Die Wachen am Grenzübergang lassen uns passieren, aber trennen unser Fahrzeug von den restlichen fünf und eskortieren und mit zwei ihrer eigenen direkt zum Parlamentsgebäude, mitten im Herzen von Wien - innerhalb der ersten Ringstraße.

"Einfach ruhig bleiben", haucht Carik bestimmt. Direkt vor dem Haupteingang halten wir an. Soldaten öffnen die Türen des Wagens, geleiten uns durch dunkel getönte Glastüren ins riesige, pompöse Foyer des Gebäudes. Ein immens großer Saal öffnet sich uns, der Boden bedeckt mit weichem, roten Teppich, die Wände verziert mit Gold und Gipsarbeiten rund um Statuen in Nischen, eine breite Treppe aus weißem Stein mit schwarzen Flecken darin, die in die obere Etage führt, alles beleuchtet in einem weichen, gelblichen Licht.

Aran, Milet, Tihana und ich stehen einfach nur fassungslos da.

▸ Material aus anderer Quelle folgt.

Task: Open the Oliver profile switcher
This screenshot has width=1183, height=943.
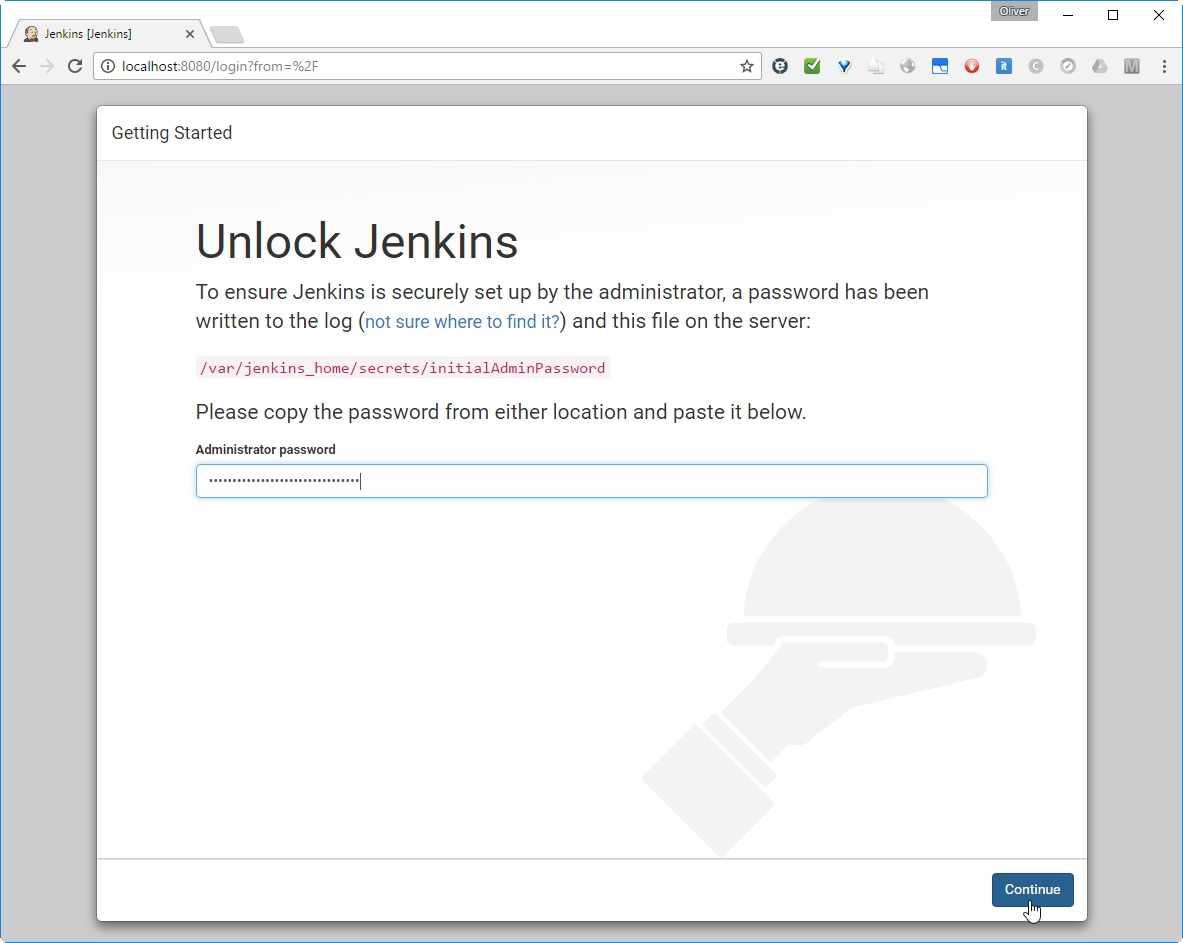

Dass es so etwas im Staat gibt, habe ich nicht gewusst - bis jetzt. Es ist so…vollkommen anders als der Rest, aber wieso?

"Hier entlang bitte", bedeutet uns eine der Wachen durch eine der unzähligen Türen zu gehen, bleibt selbst aber zurück: "Er wartet auf Sie." Carik öffnet befehlend den Mund zum Wiederspruch: "Ich - will - zum - Präsidenten."

Vom Wachmann kommt nur ein Einfaches: "Gehen Sie jetzt einfach dorthin", zurück, welches aber so viel bedeutet wie: 'Das-interessiert-hier-niemanden.'

Uns unwohl fühlend drängen wir vier uns ihm hinterher durch den Eingang.

Wir kommen in einen langen Flur, der nicht minder schön verziert ist. Am anderen Ende befindet sich eine einzelne, einsame Tür.

"Überlasst mir das Reden", weist Carik uns an: "Ihr kennt den Mann bereits, den wir gleicht treffen werden: der Große Boss, wie man ihn nennt. Zuständig für Ausbildung der V-Kommandoschüler, Mitglied im Parlament und gut befreundet mit Barid.

 

"Sie sind also offensichtlich gescheitert. Genau, wie ich es Ihnen prophezeit habe", begrüßt der Große Boss Carik, beachtet uns vier Jugendliche nicht einmal, hebt seinen beleibten Körper von dem weichen Lederstuhl, auf dem er gerade gesessen ist und kommt um seinen Schreibtisch herum auf den Kommandanten zu, baut sich vor ihm auf, fährt fort: "Und nicht nur das, Sie sind diesem Wahnsinn auch noch selbst anheimgefallen." Was mich wundert ist, dass seine Worte noch immer ruhig, beherrscht und freundlich warm, fast onkelhaft klingen, obwohl er das ganz sicher im Inneren nicht ist.

"Gescheitert bin nicht ich, sondern Sie", ist alles, was Carik berechnend antworten will und muss.

"Noch ist es nicht zu spät", setzt der Große Boss erneut an: "Noch haben Sie die Chance, zu gehen und Ihren Job zu tun. Noch können Sie diesen Schlamassel beseitigen, in welches Sie sich selbst und den gesamten Staat gebracht haben."

"Wenn Sie das meinen…", gibt Carik mit einem leichten, freudigen Zucker seiner Mundwinkel, im Sinne von 'Sie-missverstehen,-es-geht-gerade-erst-richtig-los', zurück.